There is a dude in my fantasy league who refuses to have Yankees or Mets on his team. Doesn't matter to him how good those players are, his burning hatred for those squads cannot be compromised. We play in a full keeper league, and he's had Mark Teixeira on his team since Teixeira was a rookie, and now he's currently shopping him around because he signed with New York in the offseason. He'll probably take less than what Teixeira is worth because he hates the Yankees that much. I admire that stubborn loyalty to a principle, because much as I wish that I did, I don't share it. A few years ago, when the Tribune Company was negotiating a new contract with our newspaper guild, and it looked for awhile like we might have to go on strike, I was so frustrated, I decided I would never own any Chicago Cubs on my fantasy team. Ever. Problem was, Aramis Ramirez was coming off a really good season, and you know how hard it is to find a young third baseman who hits for average and power. In the end, I kept him, but I felt a little dirty about it. I wonder if fantasy sports hasn't dulled me a bit in that department. People who take their fantasy leagues seriously end up developing an emotional connection to their players, I think. And so rivalries get tempered a bit.
I suppose this is why professional sports seems so silly to some people, mainly snotty intellectuals who think it's beneath them.
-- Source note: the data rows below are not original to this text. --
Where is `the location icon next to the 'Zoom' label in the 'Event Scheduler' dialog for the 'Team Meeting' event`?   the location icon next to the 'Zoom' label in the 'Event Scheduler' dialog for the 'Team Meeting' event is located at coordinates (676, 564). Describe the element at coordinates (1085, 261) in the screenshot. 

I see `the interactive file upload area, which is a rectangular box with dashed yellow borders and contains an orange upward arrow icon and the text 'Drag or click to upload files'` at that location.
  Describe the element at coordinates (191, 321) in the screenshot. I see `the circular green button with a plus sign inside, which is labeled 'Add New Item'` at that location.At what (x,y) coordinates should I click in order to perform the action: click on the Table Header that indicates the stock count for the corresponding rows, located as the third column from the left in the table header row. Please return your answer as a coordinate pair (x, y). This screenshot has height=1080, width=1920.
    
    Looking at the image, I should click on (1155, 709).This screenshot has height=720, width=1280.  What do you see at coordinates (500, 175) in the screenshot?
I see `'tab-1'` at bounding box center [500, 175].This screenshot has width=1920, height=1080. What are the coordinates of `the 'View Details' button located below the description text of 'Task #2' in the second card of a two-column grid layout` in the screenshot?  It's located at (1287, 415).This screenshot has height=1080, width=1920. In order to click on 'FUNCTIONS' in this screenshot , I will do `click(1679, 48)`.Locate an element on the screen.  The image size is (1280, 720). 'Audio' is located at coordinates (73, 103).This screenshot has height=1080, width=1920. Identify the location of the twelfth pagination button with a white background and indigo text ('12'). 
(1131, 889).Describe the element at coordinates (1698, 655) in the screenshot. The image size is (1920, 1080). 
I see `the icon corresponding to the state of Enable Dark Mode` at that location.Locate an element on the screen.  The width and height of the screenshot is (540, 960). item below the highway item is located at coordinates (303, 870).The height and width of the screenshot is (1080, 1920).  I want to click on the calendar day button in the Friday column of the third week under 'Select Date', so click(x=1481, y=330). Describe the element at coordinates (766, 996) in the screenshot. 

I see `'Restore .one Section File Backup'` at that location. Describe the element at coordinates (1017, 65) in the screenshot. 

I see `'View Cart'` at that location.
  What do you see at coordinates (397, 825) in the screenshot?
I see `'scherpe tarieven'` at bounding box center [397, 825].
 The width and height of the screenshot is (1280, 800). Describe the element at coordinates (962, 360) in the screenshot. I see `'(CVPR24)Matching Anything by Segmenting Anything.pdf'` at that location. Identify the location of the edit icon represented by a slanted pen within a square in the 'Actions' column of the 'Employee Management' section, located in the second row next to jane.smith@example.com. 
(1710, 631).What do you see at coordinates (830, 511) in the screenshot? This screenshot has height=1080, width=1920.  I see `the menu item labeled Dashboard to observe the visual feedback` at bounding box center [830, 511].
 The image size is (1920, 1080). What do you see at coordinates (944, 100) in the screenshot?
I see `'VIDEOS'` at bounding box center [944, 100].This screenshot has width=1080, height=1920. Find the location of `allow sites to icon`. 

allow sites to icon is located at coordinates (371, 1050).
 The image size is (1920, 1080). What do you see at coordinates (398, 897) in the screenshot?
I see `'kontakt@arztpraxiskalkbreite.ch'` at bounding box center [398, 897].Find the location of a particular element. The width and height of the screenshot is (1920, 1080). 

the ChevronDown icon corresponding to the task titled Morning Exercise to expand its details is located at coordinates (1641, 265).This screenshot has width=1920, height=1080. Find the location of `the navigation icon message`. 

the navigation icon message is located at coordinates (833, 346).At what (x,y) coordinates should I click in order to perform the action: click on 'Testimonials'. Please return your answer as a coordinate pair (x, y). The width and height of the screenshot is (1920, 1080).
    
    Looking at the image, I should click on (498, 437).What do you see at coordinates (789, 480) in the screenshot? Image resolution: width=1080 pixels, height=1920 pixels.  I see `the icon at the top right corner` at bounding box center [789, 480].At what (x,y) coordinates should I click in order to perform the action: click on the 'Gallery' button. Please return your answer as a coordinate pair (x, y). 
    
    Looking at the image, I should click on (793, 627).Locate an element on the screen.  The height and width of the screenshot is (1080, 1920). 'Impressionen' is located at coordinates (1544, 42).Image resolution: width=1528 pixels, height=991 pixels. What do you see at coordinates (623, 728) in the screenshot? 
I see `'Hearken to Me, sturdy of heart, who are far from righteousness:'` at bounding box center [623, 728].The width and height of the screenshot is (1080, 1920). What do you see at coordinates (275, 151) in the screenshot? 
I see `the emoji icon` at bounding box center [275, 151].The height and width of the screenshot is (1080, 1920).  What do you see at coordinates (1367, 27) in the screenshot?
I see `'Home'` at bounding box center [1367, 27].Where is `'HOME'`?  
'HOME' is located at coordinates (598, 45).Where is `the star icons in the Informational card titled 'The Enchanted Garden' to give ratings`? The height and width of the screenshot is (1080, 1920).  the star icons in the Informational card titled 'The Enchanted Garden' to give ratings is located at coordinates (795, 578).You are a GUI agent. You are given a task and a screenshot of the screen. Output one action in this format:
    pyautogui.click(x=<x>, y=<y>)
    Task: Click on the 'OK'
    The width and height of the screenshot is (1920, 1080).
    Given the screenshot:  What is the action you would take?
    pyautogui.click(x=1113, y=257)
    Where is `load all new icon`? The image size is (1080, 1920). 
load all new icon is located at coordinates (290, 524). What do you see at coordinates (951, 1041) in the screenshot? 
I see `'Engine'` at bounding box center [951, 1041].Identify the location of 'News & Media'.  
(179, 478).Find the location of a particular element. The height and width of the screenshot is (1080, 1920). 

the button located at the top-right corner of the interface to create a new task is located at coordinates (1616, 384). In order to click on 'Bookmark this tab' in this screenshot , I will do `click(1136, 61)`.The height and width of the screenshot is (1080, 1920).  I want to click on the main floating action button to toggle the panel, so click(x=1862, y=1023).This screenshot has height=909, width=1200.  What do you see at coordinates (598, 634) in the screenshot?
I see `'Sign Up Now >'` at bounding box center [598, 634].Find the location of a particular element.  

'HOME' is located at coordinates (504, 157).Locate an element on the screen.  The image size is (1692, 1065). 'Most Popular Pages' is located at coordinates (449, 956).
But I sort of enjoy studying the way we balance an emotional connection to an athlete vs. an emotional connection to a team. As you know, I'm a Kobe Bryant fan, and I've been one for his entire career. But if I had to be honest with myself, it's probably only because I'm a Laker fan. I think I feel about him the way Buffy, Xander, Willow and Giles felt about Faith in Buffy the Vampire Slayer. As long as he's fighting for the good guys, it's cool, sexy, even fascinating to watch. But if Kobe switched sides and suited up for the Celtics, kind of like when Faith started fighting for the mayor, I'm sure he'd become my sworn enemy. I actually really like LeBron James, both as a person and as a player, but if the Lakers meet up with the Cavs in the NBA Finals, I know I'm going to be irrationally furious every time he gets a favorable call.
As a journalist, though, I do wish sometimes that fans would step back and be a little more objective in certain situations. When newspapers run stories about NCAA violations that coaches or players have allegedly committed, rarely is the reaction "This looks like it's true, and I'm really disappointed in our staff or our players." It's usually more akin to "This is perfectly fine if another school does this! Why doesn't the media write stories about their dirty program! This is just another opportunity to sell newspapers!" Yet those same people snicker when it's another school. Sometimes the athlete playing for your favorite team actually is an SOB, and that doesn't mean you have to defend him just because he happens to wear your team's colors. It doesn't make you less of a fan if you say, "You know what? The hell with this person. I'm loyal to the team, not this guy."
By the way, if Greivis Vasquez played for Duke, you think he'd make it out of College Park alive?